Description of the task:
Using the records below, output the stretch that opens with the line containing "[Top] (718, 1452)" and closes with the line containing "Birdie Book Order Form (174, 408)", exactly and including both lines, with nothing more.

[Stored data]
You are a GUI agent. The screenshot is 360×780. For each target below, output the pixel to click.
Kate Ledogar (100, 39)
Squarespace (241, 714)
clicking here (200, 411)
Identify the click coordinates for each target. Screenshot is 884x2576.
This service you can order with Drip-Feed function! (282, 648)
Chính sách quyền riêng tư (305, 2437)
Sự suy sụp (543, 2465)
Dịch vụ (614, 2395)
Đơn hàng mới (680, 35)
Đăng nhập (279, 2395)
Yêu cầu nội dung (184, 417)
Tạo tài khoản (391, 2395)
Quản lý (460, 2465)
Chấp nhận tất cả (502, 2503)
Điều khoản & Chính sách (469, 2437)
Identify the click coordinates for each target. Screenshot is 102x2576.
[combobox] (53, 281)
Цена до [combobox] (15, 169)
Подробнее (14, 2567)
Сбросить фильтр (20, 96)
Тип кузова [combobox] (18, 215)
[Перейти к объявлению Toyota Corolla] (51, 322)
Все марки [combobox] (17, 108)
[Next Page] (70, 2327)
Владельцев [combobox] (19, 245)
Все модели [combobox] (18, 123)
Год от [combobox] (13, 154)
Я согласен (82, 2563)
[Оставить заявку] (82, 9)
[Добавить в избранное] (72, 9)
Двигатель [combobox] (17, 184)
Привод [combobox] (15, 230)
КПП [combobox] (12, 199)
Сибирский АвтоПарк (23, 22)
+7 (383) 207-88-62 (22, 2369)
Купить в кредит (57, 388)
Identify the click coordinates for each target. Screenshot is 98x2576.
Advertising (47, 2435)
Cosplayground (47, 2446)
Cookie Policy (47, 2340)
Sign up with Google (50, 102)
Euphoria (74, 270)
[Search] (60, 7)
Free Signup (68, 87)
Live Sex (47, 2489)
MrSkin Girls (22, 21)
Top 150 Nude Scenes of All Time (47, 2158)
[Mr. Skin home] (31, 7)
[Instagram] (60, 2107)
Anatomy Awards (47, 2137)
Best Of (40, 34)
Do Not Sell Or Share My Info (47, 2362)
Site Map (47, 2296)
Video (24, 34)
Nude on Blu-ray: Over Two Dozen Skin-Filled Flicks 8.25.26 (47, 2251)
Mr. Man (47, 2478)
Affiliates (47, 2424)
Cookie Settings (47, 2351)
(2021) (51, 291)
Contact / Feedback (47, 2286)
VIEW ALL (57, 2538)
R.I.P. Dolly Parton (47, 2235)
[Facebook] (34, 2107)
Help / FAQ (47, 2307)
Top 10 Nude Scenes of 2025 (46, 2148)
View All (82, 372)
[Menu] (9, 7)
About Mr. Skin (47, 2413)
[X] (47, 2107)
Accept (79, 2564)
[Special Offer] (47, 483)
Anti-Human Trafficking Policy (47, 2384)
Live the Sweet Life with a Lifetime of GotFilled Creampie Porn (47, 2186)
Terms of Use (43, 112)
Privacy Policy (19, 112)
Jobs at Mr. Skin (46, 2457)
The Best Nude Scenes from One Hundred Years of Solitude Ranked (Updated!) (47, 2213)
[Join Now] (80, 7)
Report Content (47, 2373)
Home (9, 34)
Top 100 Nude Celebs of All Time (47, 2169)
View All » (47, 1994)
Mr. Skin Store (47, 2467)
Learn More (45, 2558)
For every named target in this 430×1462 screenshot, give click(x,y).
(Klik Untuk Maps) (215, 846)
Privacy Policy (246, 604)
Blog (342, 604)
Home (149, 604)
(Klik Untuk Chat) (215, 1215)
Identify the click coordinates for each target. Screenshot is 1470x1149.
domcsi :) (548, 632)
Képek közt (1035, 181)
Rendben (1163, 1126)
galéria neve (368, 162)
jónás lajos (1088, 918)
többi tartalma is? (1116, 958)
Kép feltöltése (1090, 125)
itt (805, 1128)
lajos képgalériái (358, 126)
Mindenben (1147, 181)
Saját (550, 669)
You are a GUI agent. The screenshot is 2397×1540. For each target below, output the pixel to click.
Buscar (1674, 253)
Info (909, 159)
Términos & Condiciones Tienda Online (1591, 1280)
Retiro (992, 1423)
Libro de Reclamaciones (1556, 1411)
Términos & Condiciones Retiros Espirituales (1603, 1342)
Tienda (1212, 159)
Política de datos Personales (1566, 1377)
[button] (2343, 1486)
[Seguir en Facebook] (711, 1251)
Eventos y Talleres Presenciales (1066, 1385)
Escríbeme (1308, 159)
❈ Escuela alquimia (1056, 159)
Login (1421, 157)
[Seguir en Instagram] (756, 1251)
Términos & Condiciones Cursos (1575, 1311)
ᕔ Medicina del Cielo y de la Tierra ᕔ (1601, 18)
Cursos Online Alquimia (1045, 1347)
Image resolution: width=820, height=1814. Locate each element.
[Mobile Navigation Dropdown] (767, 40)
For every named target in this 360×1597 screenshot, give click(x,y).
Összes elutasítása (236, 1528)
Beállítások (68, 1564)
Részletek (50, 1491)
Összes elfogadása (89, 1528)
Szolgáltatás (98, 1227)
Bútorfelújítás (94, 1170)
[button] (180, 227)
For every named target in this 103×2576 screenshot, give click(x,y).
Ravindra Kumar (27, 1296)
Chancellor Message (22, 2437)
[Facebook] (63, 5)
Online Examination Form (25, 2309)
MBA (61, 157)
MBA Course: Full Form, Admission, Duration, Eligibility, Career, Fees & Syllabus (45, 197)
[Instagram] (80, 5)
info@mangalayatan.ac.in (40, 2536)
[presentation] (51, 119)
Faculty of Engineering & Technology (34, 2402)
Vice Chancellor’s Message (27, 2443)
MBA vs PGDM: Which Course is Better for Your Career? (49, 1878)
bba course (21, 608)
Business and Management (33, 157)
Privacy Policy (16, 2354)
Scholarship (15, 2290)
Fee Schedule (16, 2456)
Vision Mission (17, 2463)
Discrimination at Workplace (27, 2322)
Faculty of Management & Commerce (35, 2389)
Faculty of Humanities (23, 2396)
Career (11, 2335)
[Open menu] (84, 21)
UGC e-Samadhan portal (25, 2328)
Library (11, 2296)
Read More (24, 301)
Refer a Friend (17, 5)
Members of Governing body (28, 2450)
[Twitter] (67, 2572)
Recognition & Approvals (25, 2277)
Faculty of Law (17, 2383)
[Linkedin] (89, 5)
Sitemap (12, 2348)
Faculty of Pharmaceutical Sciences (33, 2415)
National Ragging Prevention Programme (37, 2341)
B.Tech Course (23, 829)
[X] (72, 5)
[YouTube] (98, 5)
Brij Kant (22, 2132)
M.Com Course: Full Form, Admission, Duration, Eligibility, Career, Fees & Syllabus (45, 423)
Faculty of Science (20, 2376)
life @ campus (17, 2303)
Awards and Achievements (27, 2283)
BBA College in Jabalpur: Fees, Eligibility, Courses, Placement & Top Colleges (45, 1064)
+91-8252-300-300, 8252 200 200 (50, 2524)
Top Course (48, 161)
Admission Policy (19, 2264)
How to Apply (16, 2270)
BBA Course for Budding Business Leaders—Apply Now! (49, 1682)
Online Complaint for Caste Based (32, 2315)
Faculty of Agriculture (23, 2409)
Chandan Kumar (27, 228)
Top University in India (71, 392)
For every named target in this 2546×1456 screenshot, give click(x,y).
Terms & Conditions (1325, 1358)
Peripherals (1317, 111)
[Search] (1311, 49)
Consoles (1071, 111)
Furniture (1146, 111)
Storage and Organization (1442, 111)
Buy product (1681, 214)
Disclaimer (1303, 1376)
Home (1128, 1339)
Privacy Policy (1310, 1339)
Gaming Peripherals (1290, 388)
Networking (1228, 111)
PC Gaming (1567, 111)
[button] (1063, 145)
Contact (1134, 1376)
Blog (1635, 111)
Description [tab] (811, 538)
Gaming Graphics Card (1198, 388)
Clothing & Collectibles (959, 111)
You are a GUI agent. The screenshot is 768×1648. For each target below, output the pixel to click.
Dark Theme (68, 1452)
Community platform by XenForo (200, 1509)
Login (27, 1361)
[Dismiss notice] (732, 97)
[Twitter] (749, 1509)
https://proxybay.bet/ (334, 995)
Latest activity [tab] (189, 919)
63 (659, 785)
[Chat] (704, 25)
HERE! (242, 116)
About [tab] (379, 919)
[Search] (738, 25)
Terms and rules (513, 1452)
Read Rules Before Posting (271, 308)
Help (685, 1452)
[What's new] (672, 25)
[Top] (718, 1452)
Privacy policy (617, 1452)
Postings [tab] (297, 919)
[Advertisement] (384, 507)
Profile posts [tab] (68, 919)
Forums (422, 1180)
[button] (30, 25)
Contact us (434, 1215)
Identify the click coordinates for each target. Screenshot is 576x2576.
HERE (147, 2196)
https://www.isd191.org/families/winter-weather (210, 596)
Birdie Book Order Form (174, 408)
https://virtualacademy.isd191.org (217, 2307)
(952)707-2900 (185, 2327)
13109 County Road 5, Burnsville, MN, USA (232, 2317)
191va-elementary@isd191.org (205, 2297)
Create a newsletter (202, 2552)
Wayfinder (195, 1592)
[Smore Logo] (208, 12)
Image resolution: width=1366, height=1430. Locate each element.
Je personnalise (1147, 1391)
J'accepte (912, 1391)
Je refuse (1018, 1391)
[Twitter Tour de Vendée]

Solution to this task:
[Top] (718, 1452)
Privacy policy (617, 1452)
Postings [tab] (297, 919)
[Advertisement] (384, 507)
Profile posts [tab] (68, 919)
Forums (422, 1180)
[button] (30, 25)
Contact us (434, 1215)
Identify the click coordinates for each target. Screenshot is 576x2576.
HERE (147, 2196)
https://www.isd191.org/families/winter-weather (210, 596)
Birdie Book Order Form (174, 408)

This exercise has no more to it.